→ Instructions to follow
What lines in the records below contain the string "This"? Copy every one.

→ Dataset records

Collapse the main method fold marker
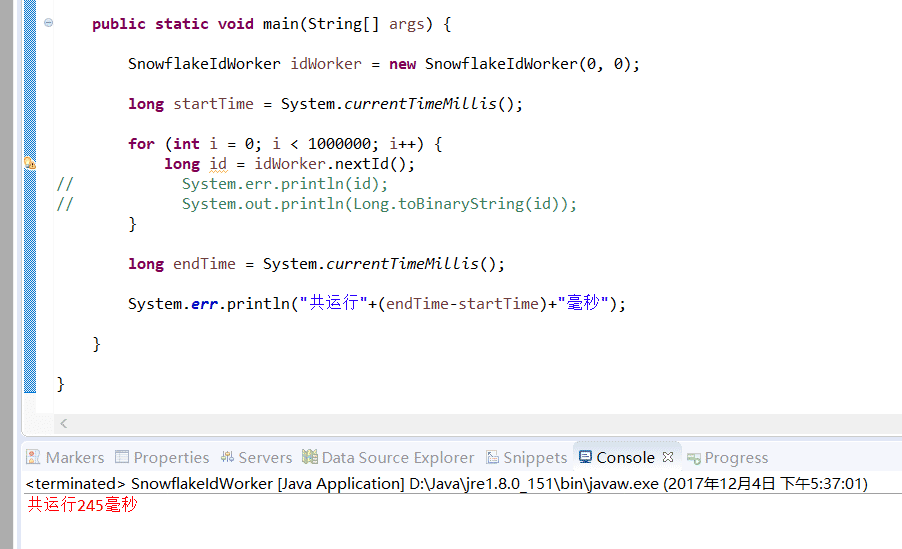Viewport: 902px width, 549px height. tap(48, 23)
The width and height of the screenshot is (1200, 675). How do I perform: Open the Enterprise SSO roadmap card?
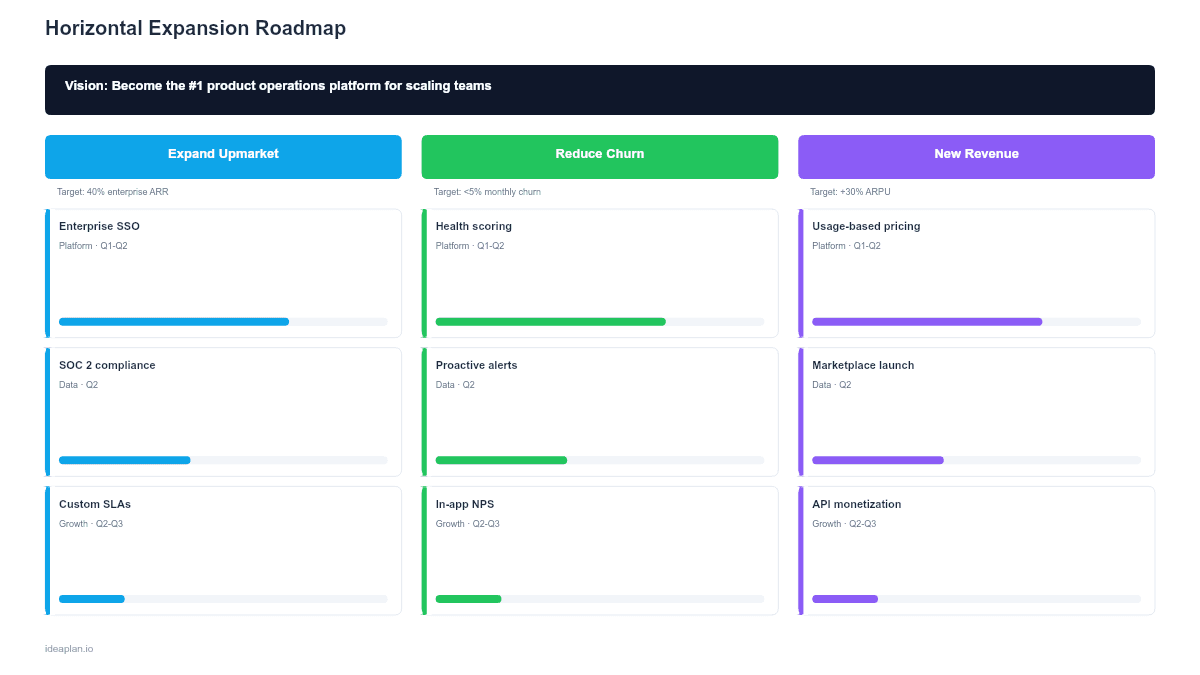tap(223, 272)
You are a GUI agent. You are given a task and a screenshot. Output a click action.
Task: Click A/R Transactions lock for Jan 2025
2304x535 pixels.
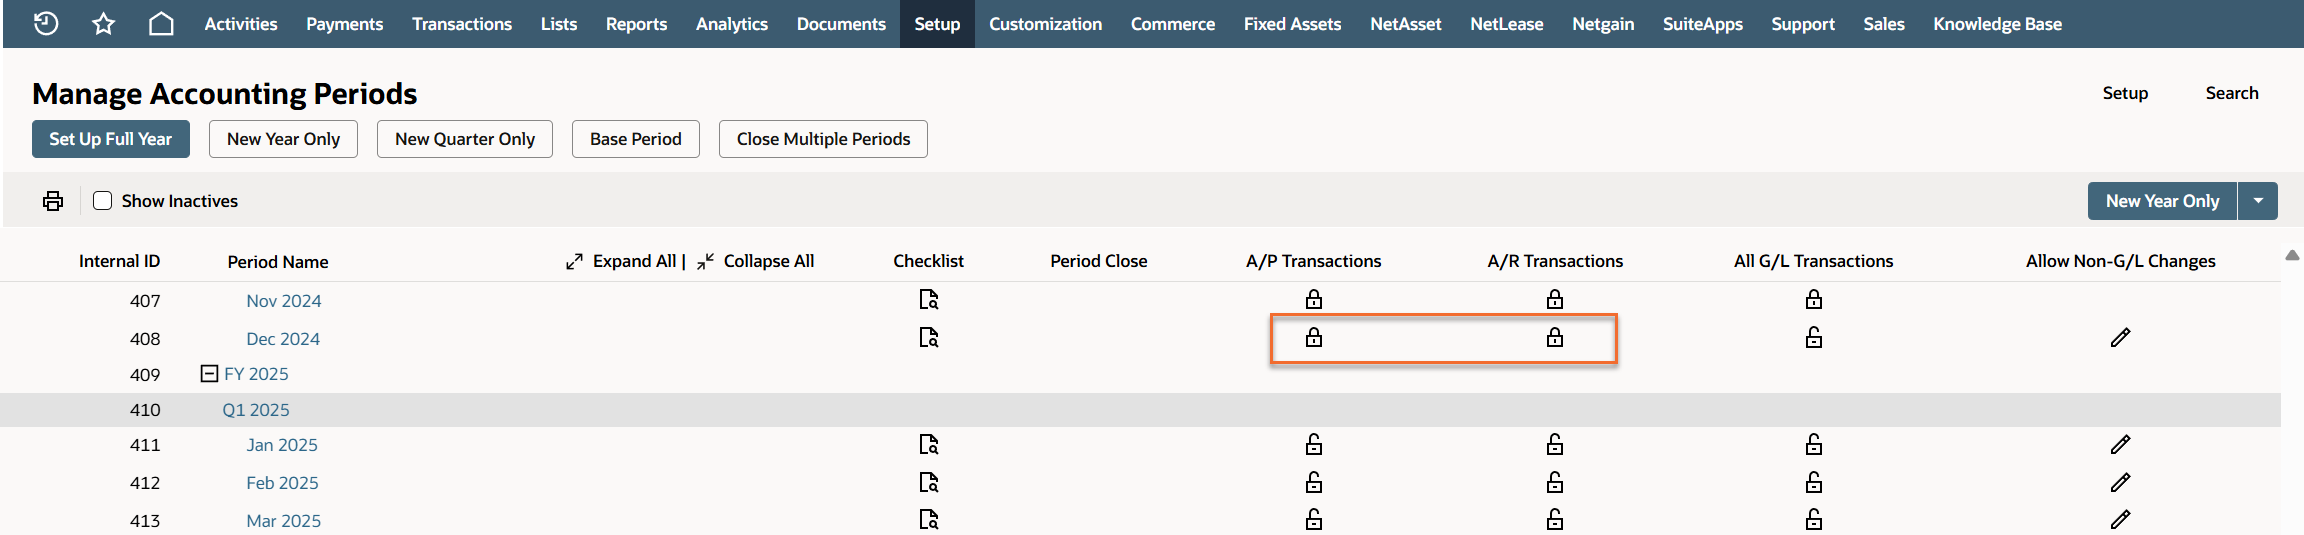[x=1555, y=444]
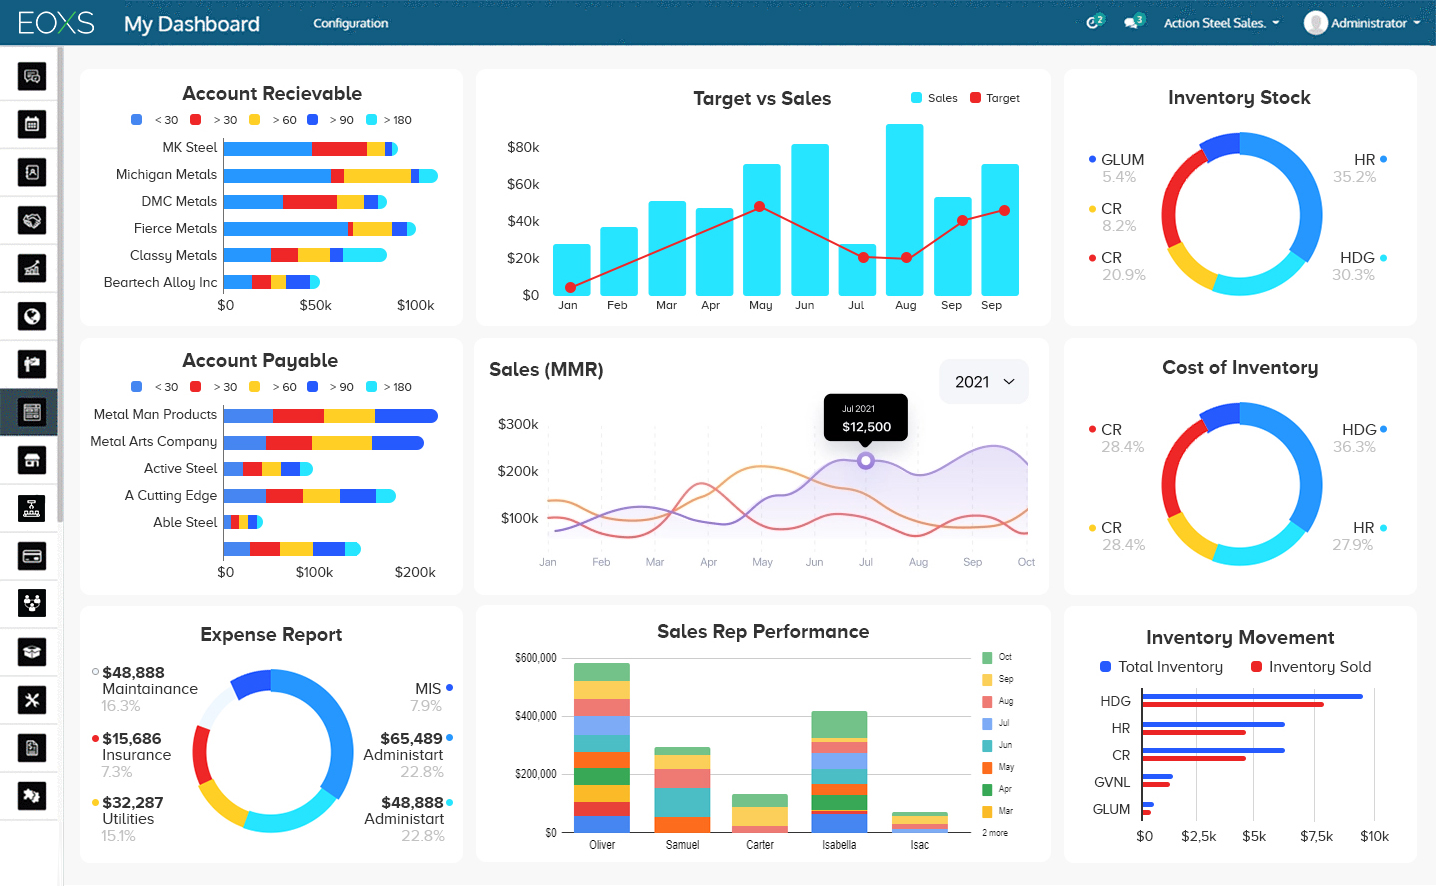The height and width of the screenshot is (886, 1436).
Task: Select My Dashboard in the top bar
Action: click(191, 24)
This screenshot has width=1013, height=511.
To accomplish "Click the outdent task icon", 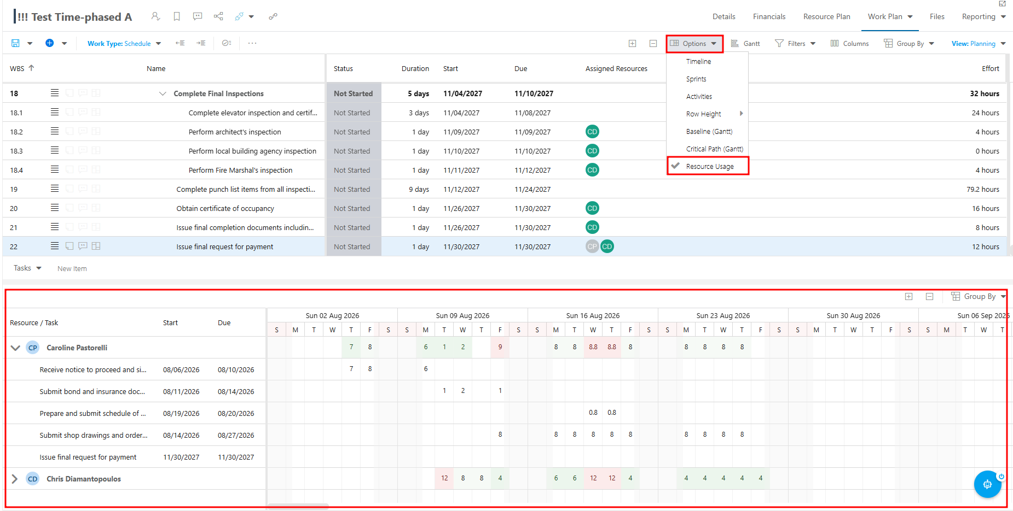I will [x=180, y=43].
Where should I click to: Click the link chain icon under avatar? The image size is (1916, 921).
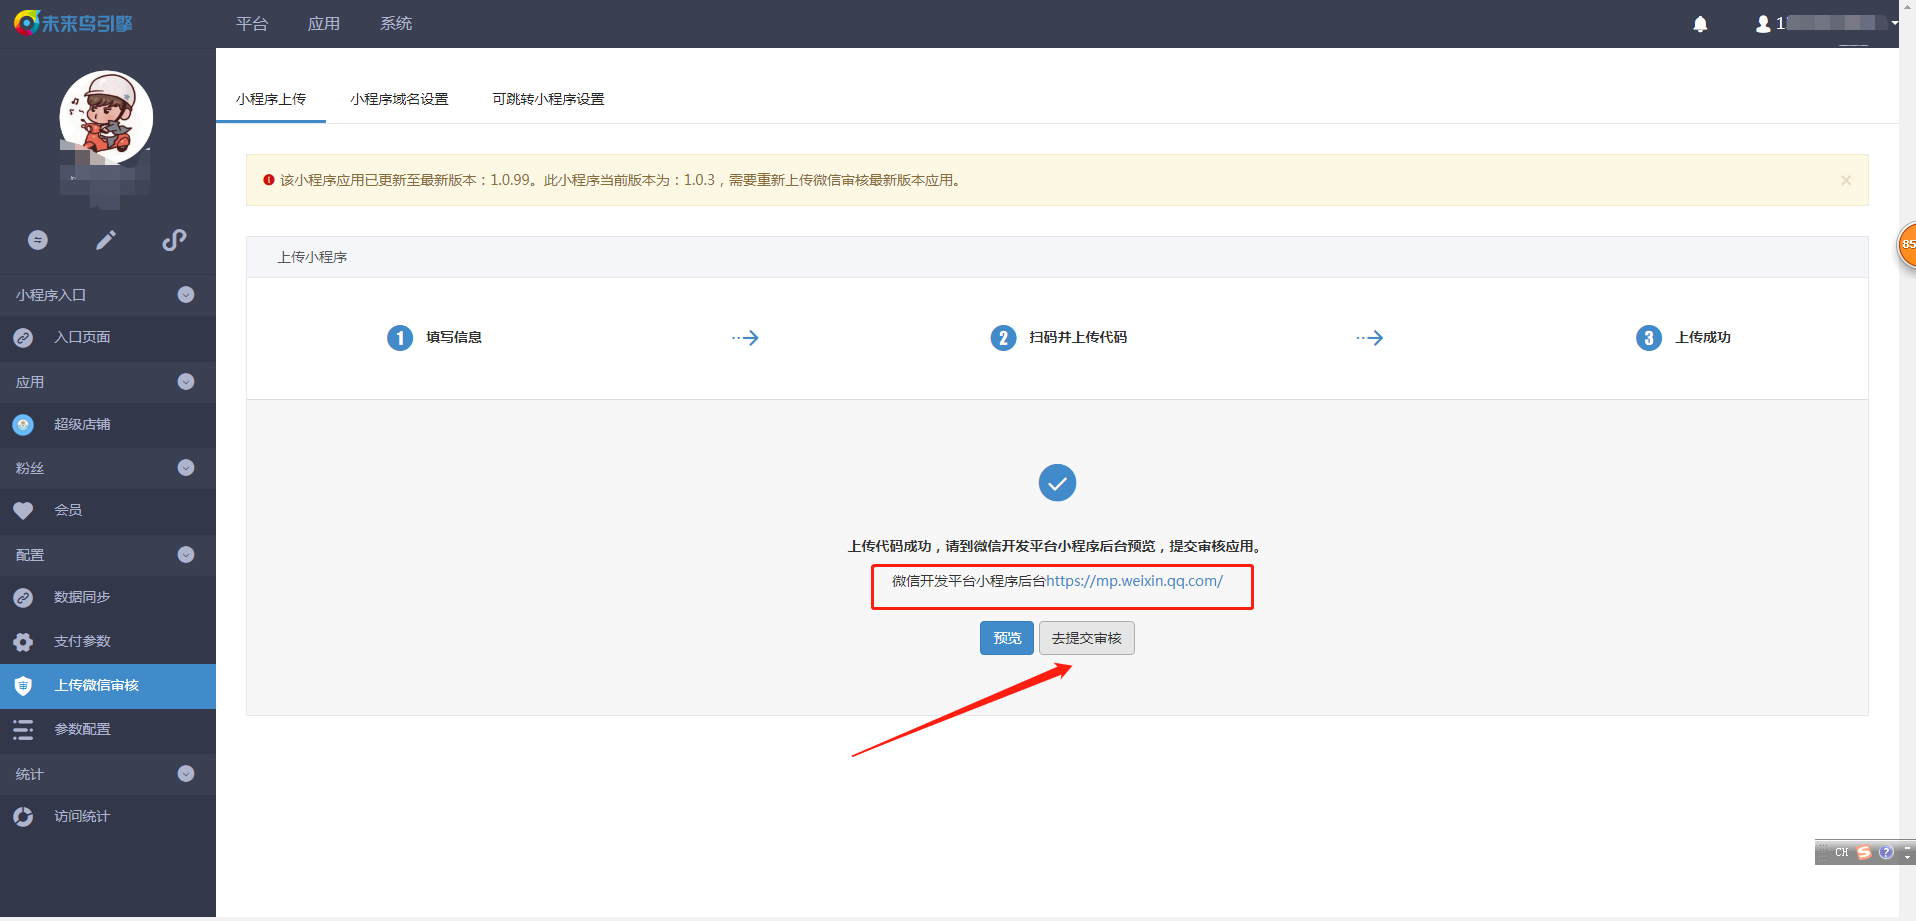click(x=174, y=240)
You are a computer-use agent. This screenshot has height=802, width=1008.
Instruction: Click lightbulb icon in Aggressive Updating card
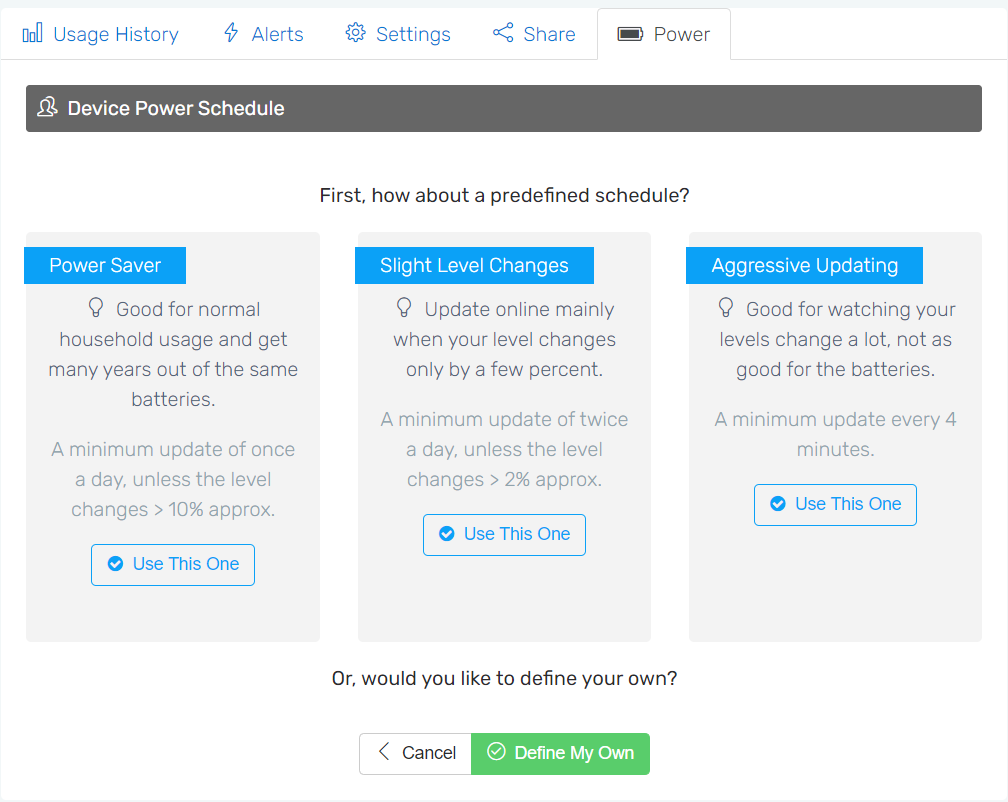click(x=726, y=307)
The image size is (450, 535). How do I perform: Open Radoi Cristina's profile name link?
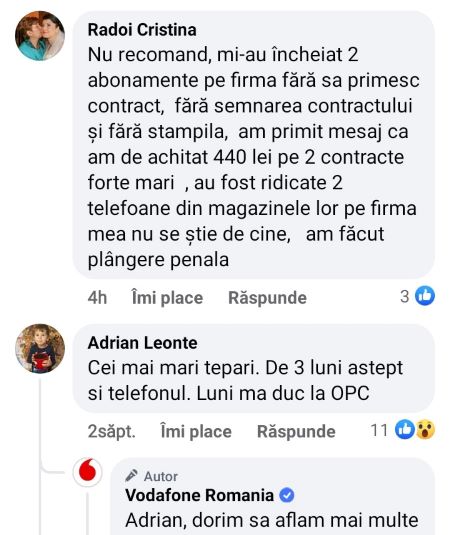[142, 30]
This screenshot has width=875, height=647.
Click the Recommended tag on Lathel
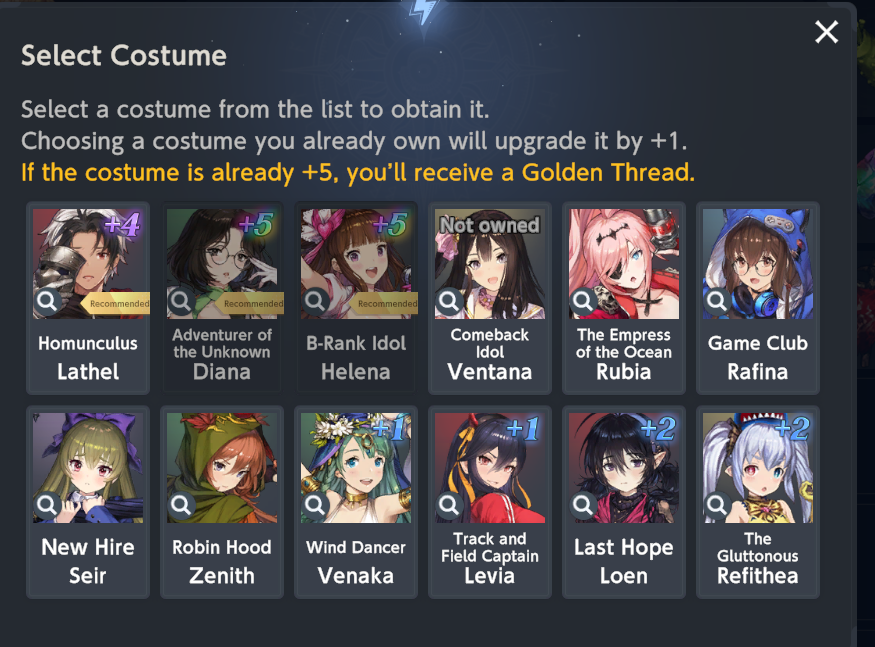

→ Written response
This screenshot has width=1013, height=511.
You are a computer-use agent. This screenshot has height=802, width=1008.
This screenshot has width=875, height=647.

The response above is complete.